Tempo di sfide in noviziato: di ritorno a casa

Dopo la breve sosta a Shanghai i nostri ripresero il largo, questa volta sulla goletta General Grant, la nave a vapore diretta a San Francisco.

Una volta sbarcati riuscirono agevolmente a trovare il treno per New York che li avrebbe condotti verso l’ultima grande traversata, se non fosse stato per l’attacco da parte degli indiani, a metà del tragitto nello stato del Nebraska.

Fu grazie all’aiuto di alcuni soldati che i nostri ripresero il cammino, con una siltta noleggiata da Phileas Fogg. Grazie ad essa poterono così arrivare a Chicago e quindi a New York via treno. Ma a causa di questi contrattempi, il ritardo accumulato non gli cosenti di prendere per tempo la nave a vapore China, partita due ore prima, che li avrebbe ricondottti a Liverpool.

Si misero alla ricerca di un mezzo che li conducesse al di là dell’oceano Atlantico. Trovarono Henrietta, un piccolo battello a vapore con destinazione Bordeaux. Cercarono quindi di contrattare il noleggio, ma il capitano si rifiutò di portarli a Liverpool. Non potendo perdere altro tempo, accettarono tutte le condizioni ed una volta in mare, prima di arrivare a destinazione, catturarono il capitano e presero possesso della nave. Mancava ormai poco per giungere a destinazione, quando il carburante finì. Acquistarono la nave dal capitano ed iniziarono a smontare le parti superiori di legno per poter alimentare la caldaia e spingere al massimo i motori. La tratta Liverpool – Londra venne coperta in treno.

Nonostante tutte le peripezie affrontate, i nostri avventurieri giunsero a destinazione già con 5 minuti di ritardo. il giorno dopo, nella sua casa di Londra, Phileas Fogg si scusò con Auda per averla portata con sé, dato che ormai, avendo speso per il viaggio quasi 20.000 sterline e dovendo pagarne altre 20.000 per la scommessa persa, avrebbe dovuto vivere in povertà e, pur volendo, non avrebbe potuto mantenerla. Auda confessò a Fogg di amarlo comunque e gli chiese di sposarla.

Fogg inviò Passepartout dal reverendo Wilson per dargli la notizia e fissare il matrimonio.
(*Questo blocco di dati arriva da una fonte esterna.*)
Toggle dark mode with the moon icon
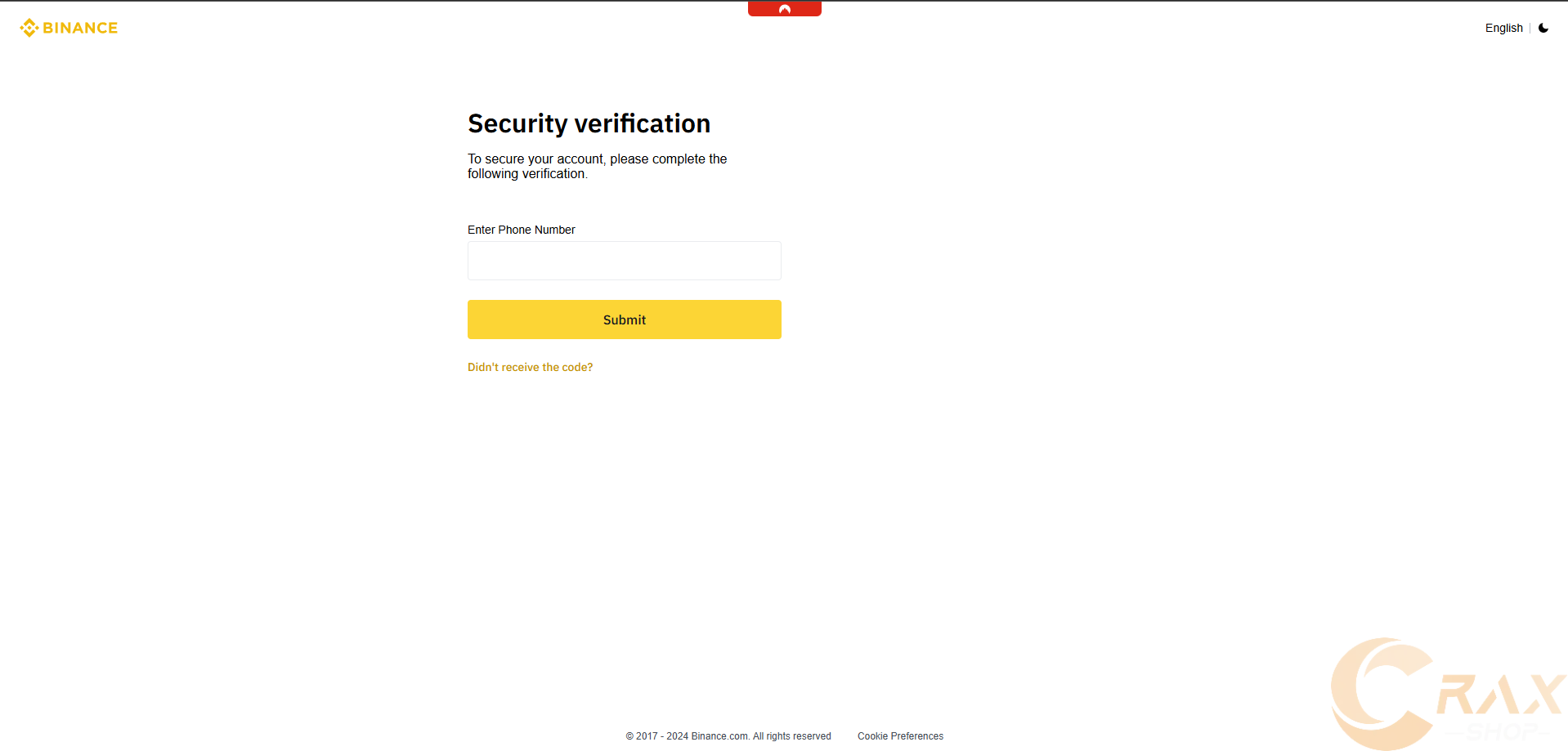 click(1543, 28)
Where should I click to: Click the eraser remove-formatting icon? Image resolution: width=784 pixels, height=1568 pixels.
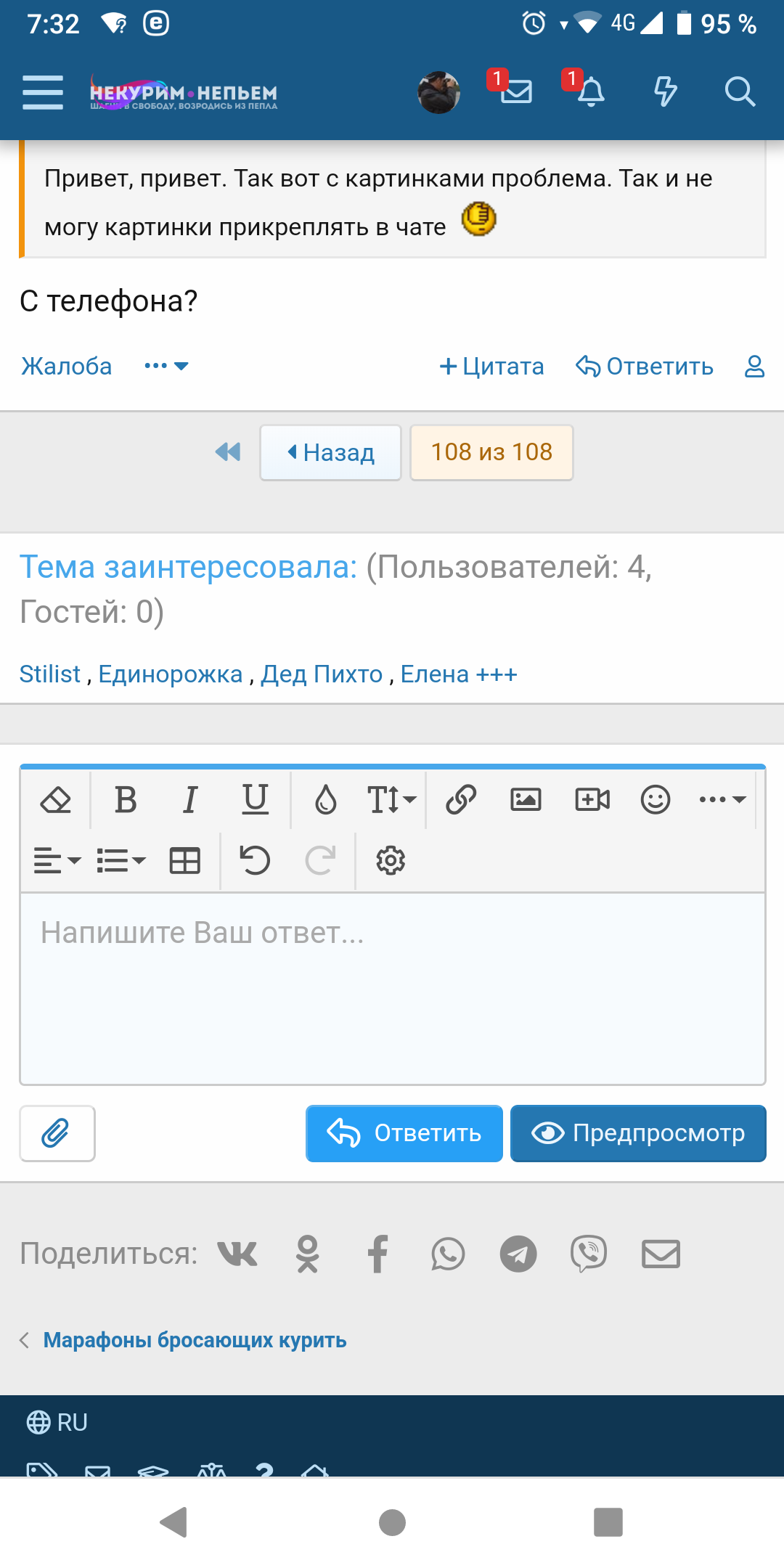[x=56, y=800]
Ma una volta giunto alla casa del reverendo, Passepartout scoprì con grandissima sorpresa che avevano sbagliato i calcoli sulle date: credevano fosse domenica 22 dicembre, mentre in realtà era ancora sabato 21 poiché, viaggiando sempre verso oriente, avevano spostato le lancette dell’orologio un’ora in avanti per ogni fuso orario attraversato, dimenticandosi completamente però dell’attraversamento della linea internazionale del cambio di data; in questo mondo avevano perciò “guadagnato” un intero giorno al termine del loro viaggio intorno al globo.

Passepartout si affrettò da Fogg, che immediatamente di corsa si recò al Reform Club, dove giunse appena in tempo, mentre l’orologio della sala batteva i rintocchi, per reclamare la vincita.

Adesso Phileas Fogg era nelle stesse condizioni economiche di prima (avendo speso 19.000 sterline per il viaggio, e avendone recuperate altrettante vincendo la scommessa), sicuramente però era un uomo più felice perché aveva trovato moglie, Auda, e un domestico fedele e devoto, Passepartout.